A esperança liberal reside no facto de os republicanos não terem ainda um modelo alternativo – ou sequer um sistema de transição para as 20 milhões de pessoas asseguradas pelo programa de Obama. A estratégia parece ser, por enquanto, rejeitar o sistema e só mais tarde o substituir. Obama terá dito na reunião de ontem que o principal objetivo para ele é não ajudar os republicanos a chegarem a um programa que, segundo diz, será quase certamente pior do que o que está hoje em vigor – “não os ajudem”, citava-o ontem a CNN, dizendo que o presidente aposta na ideia de que os republicanos não têm boas alternativas e se arriscam a tornar-se o partido que levou os seguros de saúde de 20 milhões de americanos.

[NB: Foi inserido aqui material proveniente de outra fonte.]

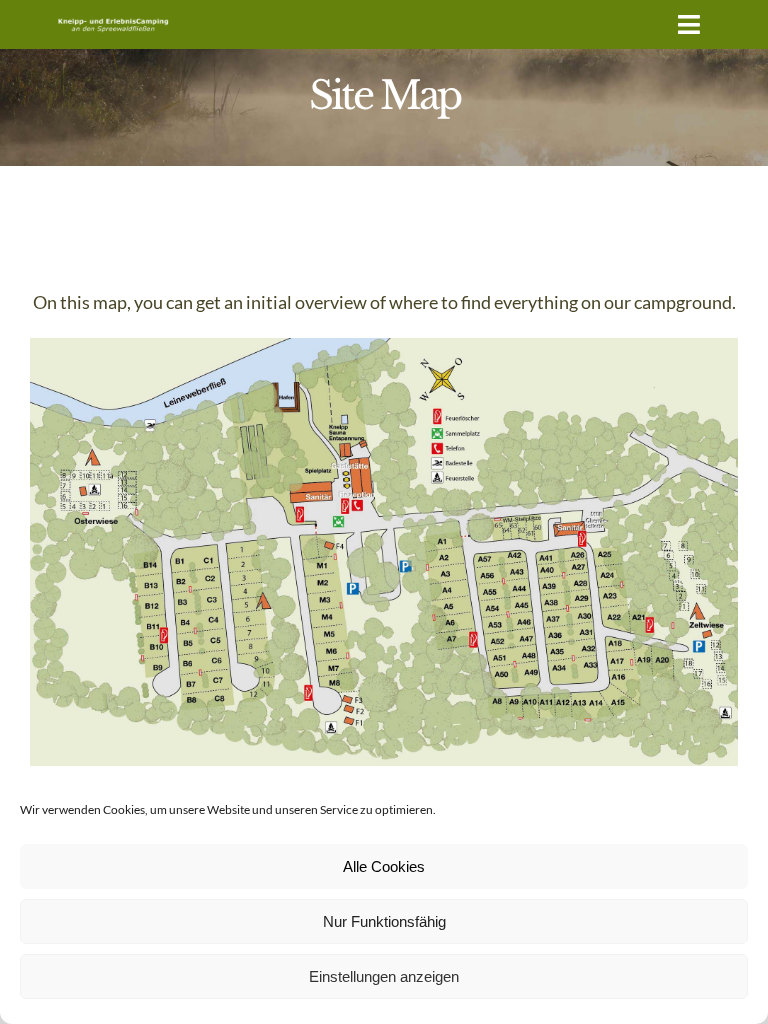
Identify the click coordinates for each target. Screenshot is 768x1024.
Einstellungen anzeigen (384, 976)
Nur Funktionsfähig (384, 921)
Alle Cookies (384, 866)
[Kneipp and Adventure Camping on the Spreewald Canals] (113, 21)
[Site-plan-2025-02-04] (384, 347)
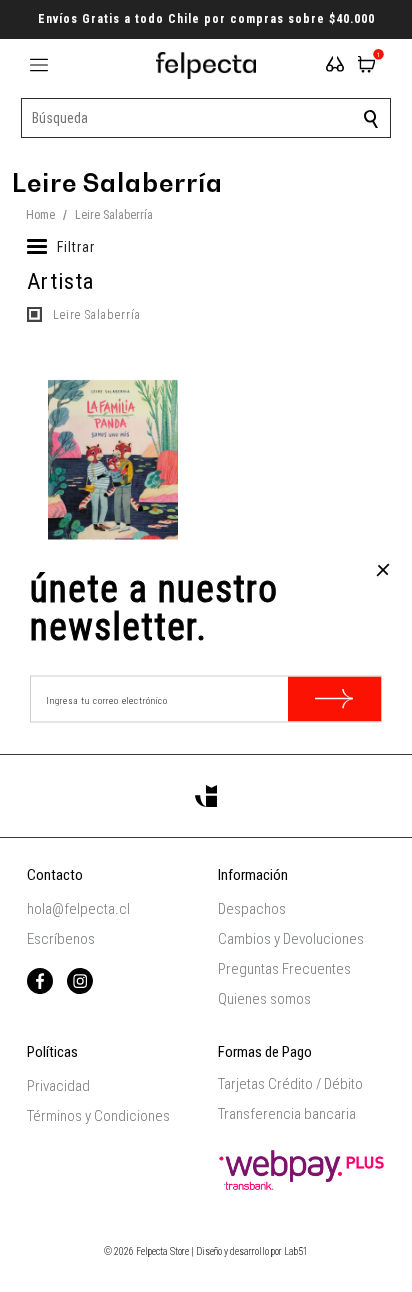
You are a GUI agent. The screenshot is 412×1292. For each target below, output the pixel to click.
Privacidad (58, 1086)
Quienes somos (264, 999)
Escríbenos (61, 939)
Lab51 (296, 1251)
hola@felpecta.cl (78, 909)
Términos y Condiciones (98, 1116)
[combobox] (206, 118)
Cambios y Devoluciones (291, 939)
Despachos (252, 909)
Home (40, 215)
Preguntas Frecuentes (284, 969)
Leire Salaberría (95, 315)
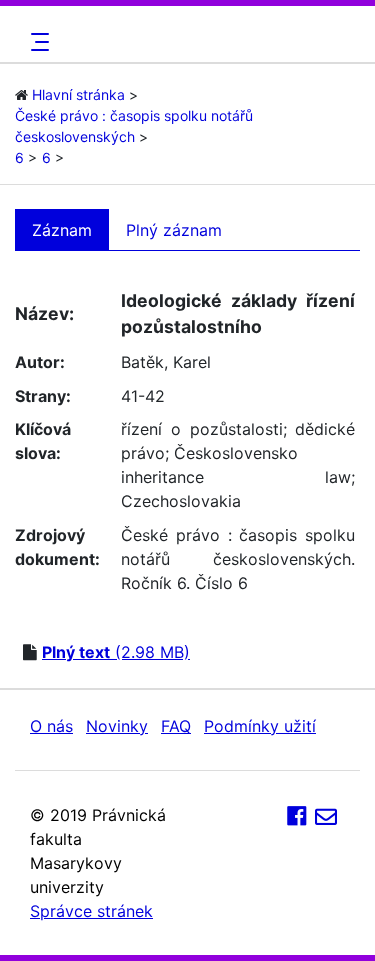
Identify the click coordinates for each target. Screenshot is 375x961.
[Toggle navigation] (37, 42)
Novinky (117, 726)
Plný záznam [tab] (174, 230)
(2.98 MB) (116, 652)
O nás (51, 726)
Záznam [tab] (62, 230)
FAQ (176, 726)
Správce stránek (91, 911)
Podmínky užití (260, 726)
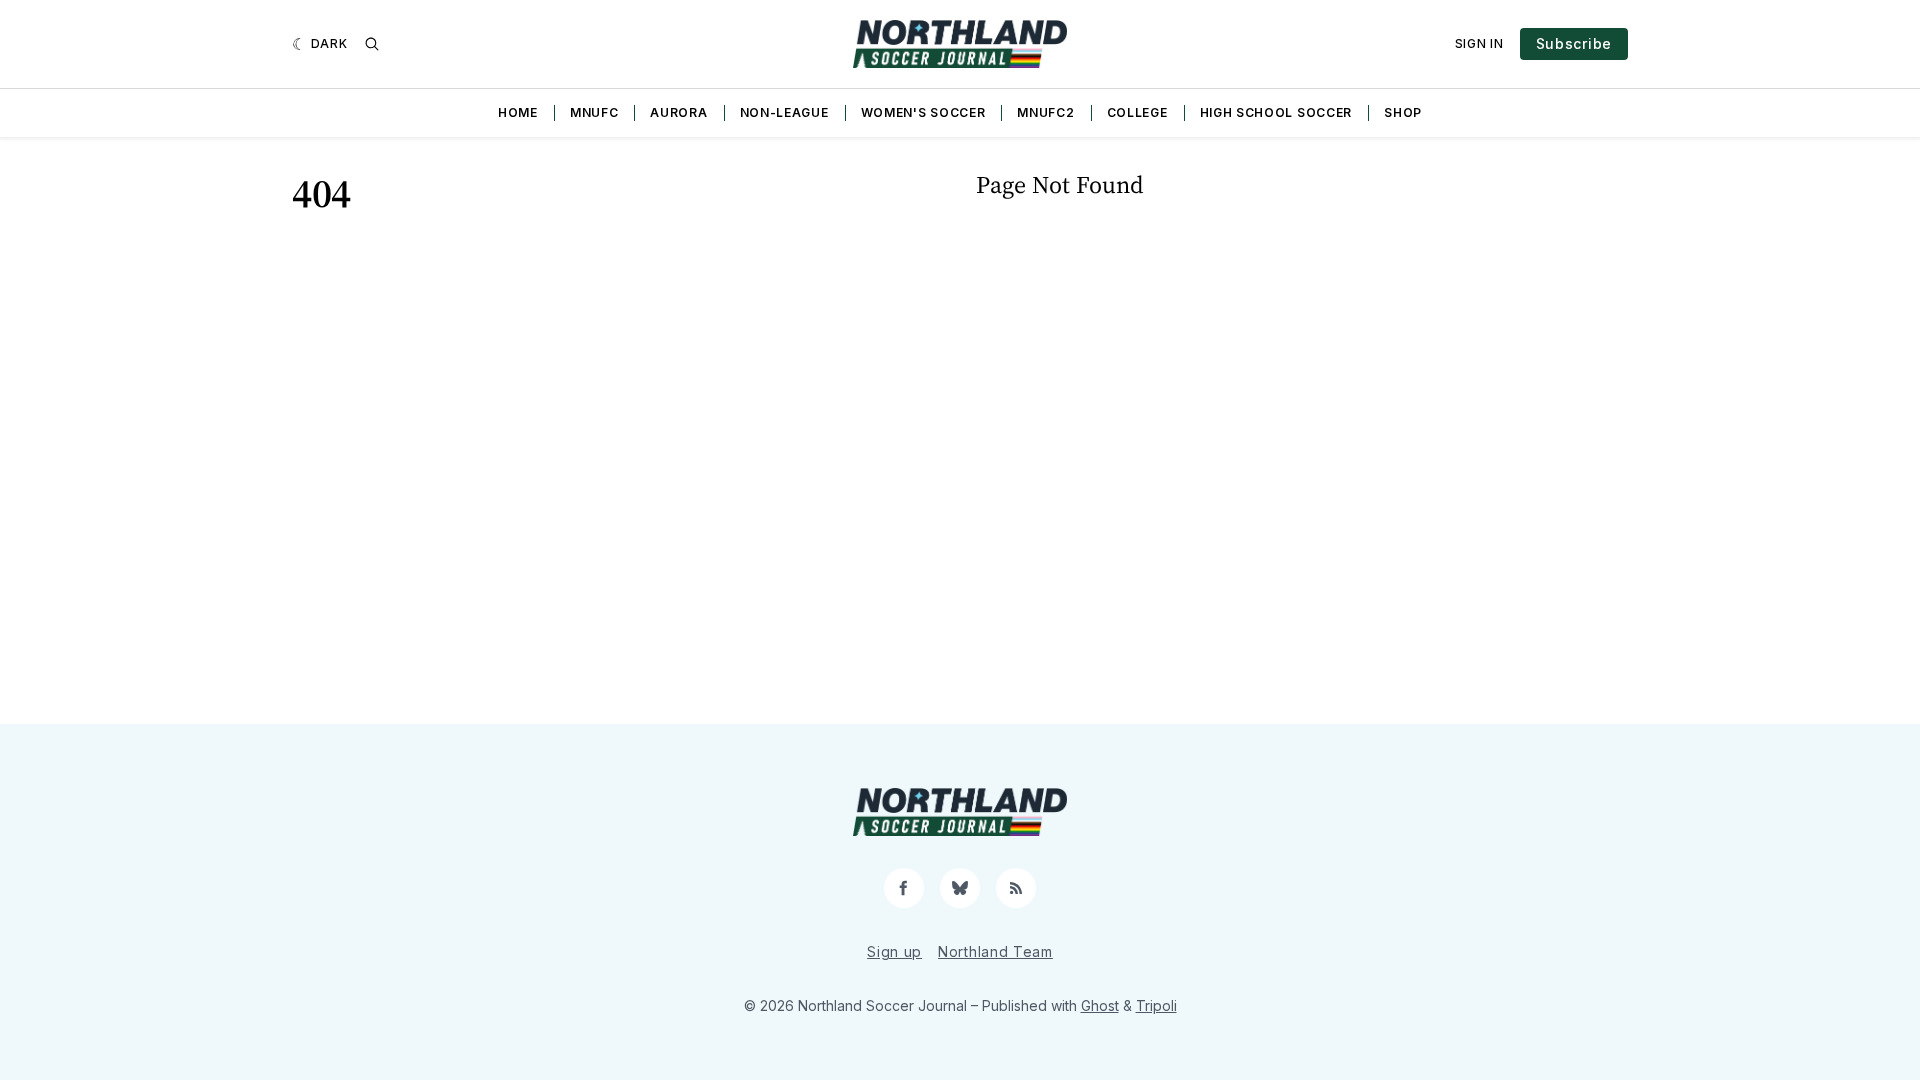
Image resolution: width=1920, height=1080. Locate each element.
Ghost (1100, 1005)
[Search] (372, 44)
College (1137, 112)
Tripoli (1156, 1005)
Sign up (894, 951)
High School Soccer (1276, 112)
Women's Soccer (923, 112)
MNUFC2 (1045, 112)
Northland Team (995, 951)
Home (518, 112)
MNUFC (594, 112)
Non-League (784, 112)
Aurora (678, 112)
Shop (1403, 112)
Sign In (1479, 43)
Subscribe (1574, 43)
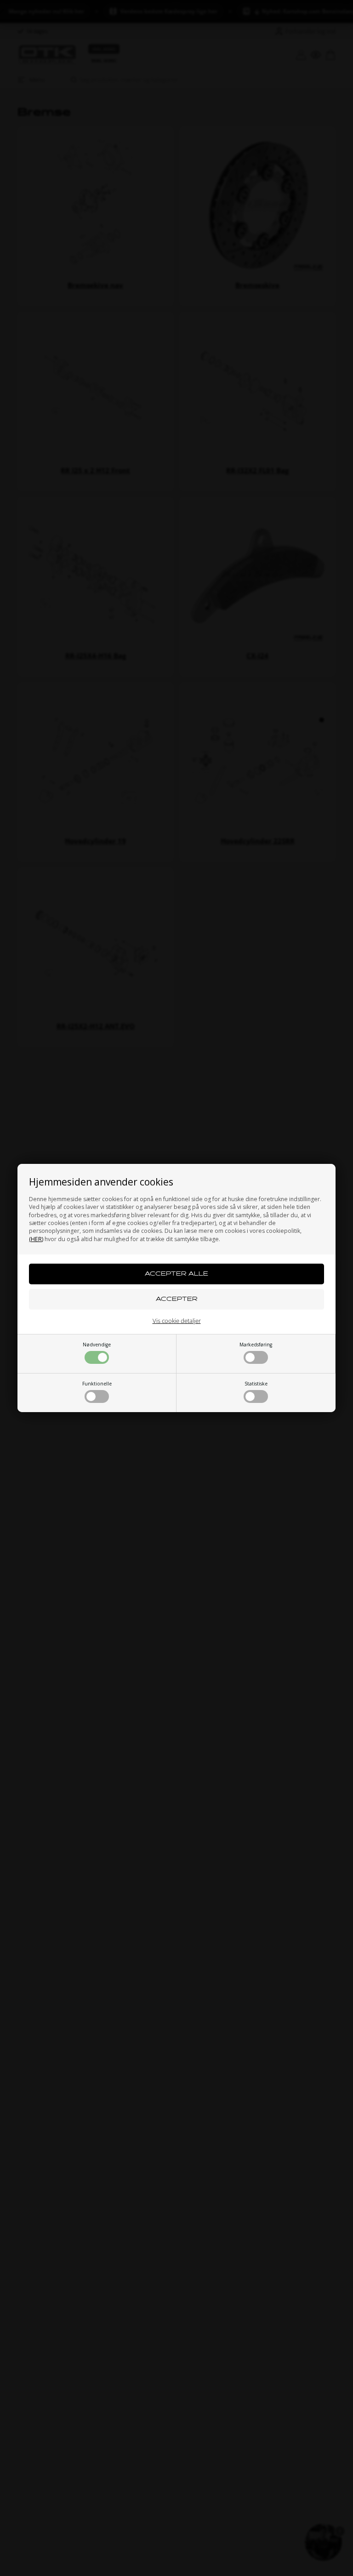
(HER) (36, 1239)
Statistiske (256, 1383)
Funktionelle (97, 1383)
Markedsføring (255, 1344)
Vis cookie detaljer (177, 1320)
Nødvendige (97, 1344)
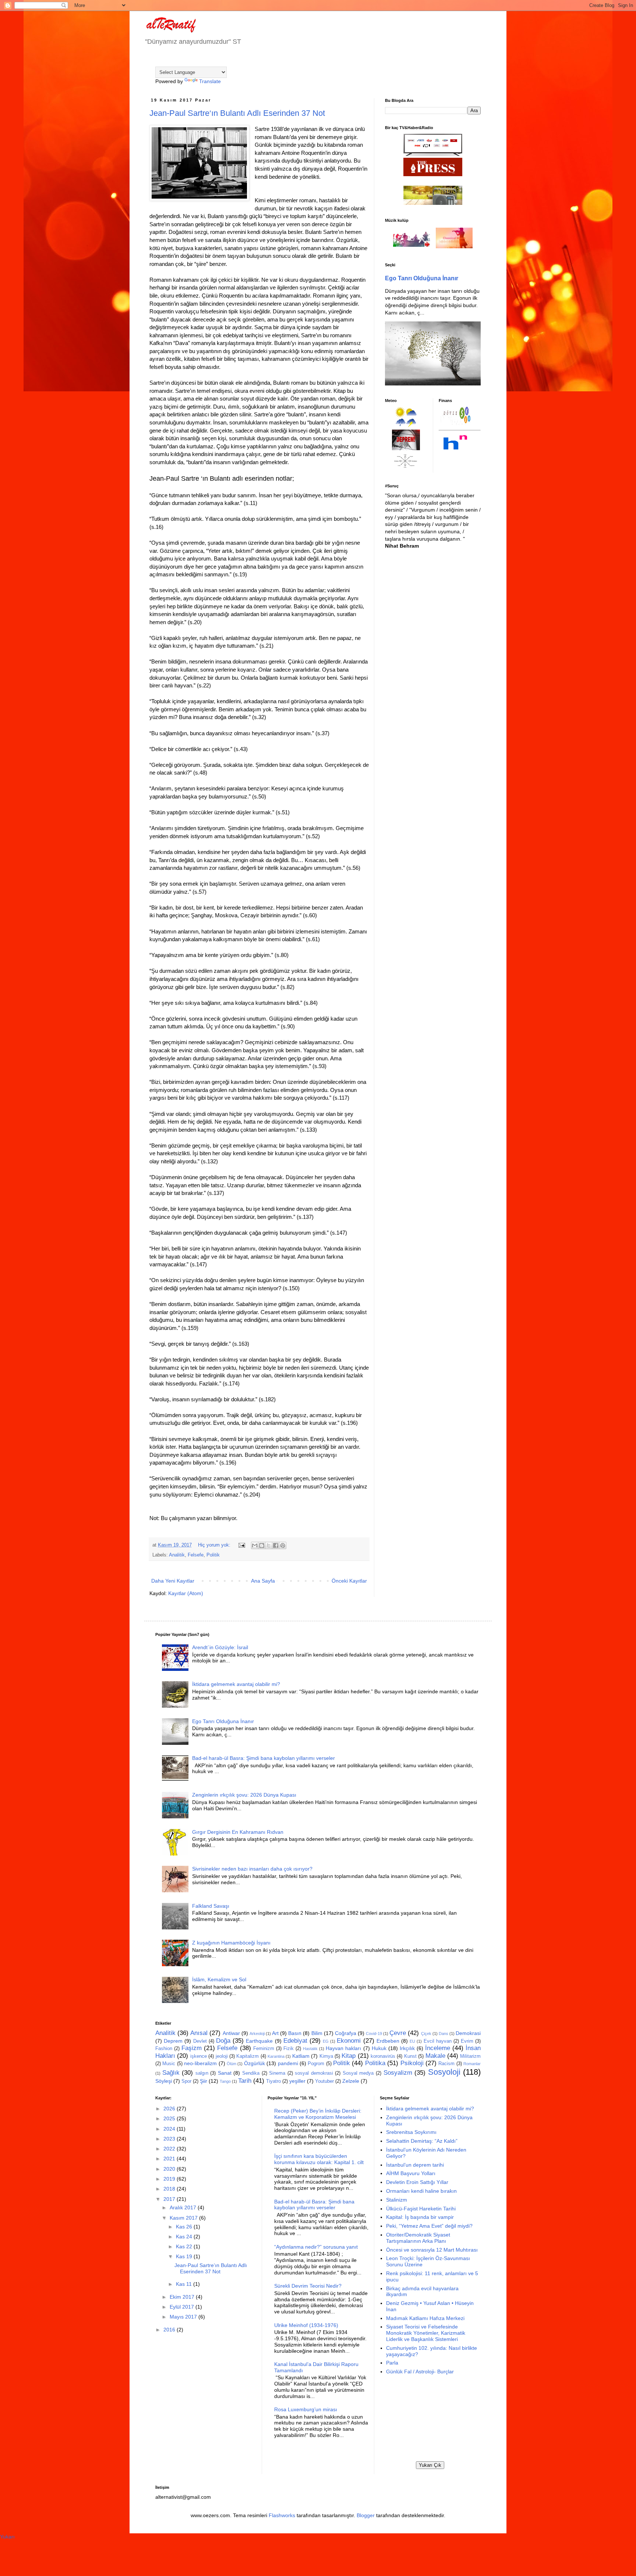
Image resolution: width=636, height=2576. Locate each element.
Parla (392, 2363)
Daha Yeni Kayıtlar (172, 1581)
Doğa (223, 2040)
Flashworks (282, 2515)
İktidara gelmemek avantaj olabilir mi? (236, 1684)
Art (275, 2033)
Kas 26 (185, 2227)
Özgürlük (254, 2063)
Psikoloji (412, 2063)
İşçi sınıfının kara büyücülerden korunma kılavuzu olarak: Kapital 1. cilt (319, 2159)
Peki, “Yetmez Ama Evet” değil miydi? (429, 2226)
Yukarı (7, 2537)
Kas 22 (185, 2246)
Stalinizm (396, 2200)
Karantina (276, 2056)
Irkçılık (407, 2048)
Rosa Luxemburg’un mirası (305, 2409)
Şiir (203, 2081)
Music (168, 2063)
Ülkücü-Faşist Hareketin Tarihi (421, 2209)
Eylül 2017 (182, 2307)
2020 (170, 2169)
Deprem (173, 2041)
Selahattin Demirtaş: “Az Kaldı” (421, 2141)
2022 (170, 2149)
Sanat (225, 2073)
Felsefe (196, 1555)
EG (326, 2041)
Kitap (349, 2055)
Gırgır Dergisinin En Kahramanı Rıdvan (237, 1832)
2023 (170, 2139)
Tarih (244, 2080)
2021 (170, 2159)
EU (412, 2041)
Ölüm (231, 2063)
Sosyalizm (398, 2072)
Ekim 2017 (183, 2297)
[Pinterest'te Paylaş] (282, 1545)
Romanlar (472, 2063)
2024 (170, 2129)
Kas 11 (184, 2284)
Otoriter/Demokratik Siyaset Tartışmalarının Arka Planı (418, 2238)
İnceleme (437, 2048)
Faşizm (191, 2048)
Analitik (177, 1555)
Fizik (288, 2048)
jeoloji (222, 2056)
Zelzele (350, 2081)
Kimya (326, 2056)
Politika (375, 2063)
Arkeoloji (257, 2033)
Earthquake (259, 2041)
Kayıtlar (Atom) (185, 1593)
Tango (225, 2081)
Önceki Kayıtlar (349, 1581)
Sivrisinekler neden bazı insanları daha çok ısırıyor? (252, 1869)
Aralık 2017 (184, 2207)
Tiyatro (273, 2081)
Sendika (250, 2073)
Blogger (366, 2515)
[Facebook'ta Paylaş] (275, 1545)
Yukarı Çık (430, 2465)
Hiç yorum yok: (215, 1545)
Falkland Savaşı (210, 1906)
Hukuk (379, 2048)
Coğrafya (345, 2033)
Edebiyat (295, 2040)
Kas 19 (185, 2256)
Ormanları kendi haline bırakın (421, 2191)
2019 (170, 2179)
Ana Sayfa (263, 1581)
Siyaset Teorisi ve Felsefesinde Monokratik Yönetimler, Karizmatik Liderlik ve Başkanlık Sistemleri (425, 2333)
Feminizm (263, 2048)
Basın (294, 2033)
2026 (170, 2108)
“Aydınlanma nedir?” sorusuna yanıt (316, 2247)
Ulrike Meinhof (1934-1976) (306, 2325)
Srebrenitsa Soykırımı (411, 2132)
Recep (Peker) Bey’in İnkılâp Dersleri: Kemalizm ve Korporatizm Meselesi (317, 2114)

Donald Trump não parece ter uma estratégia definida. Mike Pence afirmou ontem que o seu presidente quer recorrer a ordens executivas para desmantelar o programa, como defendeu na campanha – Trump quer manter apenas algumas das medidas mais populares. Mas o próximo presidente escreveu ontem no Twitter que os republicanos deveriam ter “cuidado” e assegurar-se de que “os democratas são culpados pelo desastre Obamacare”, dizendo não que o vai eliminar, mas que o programa vai “ceder sob o seu próprio peso”.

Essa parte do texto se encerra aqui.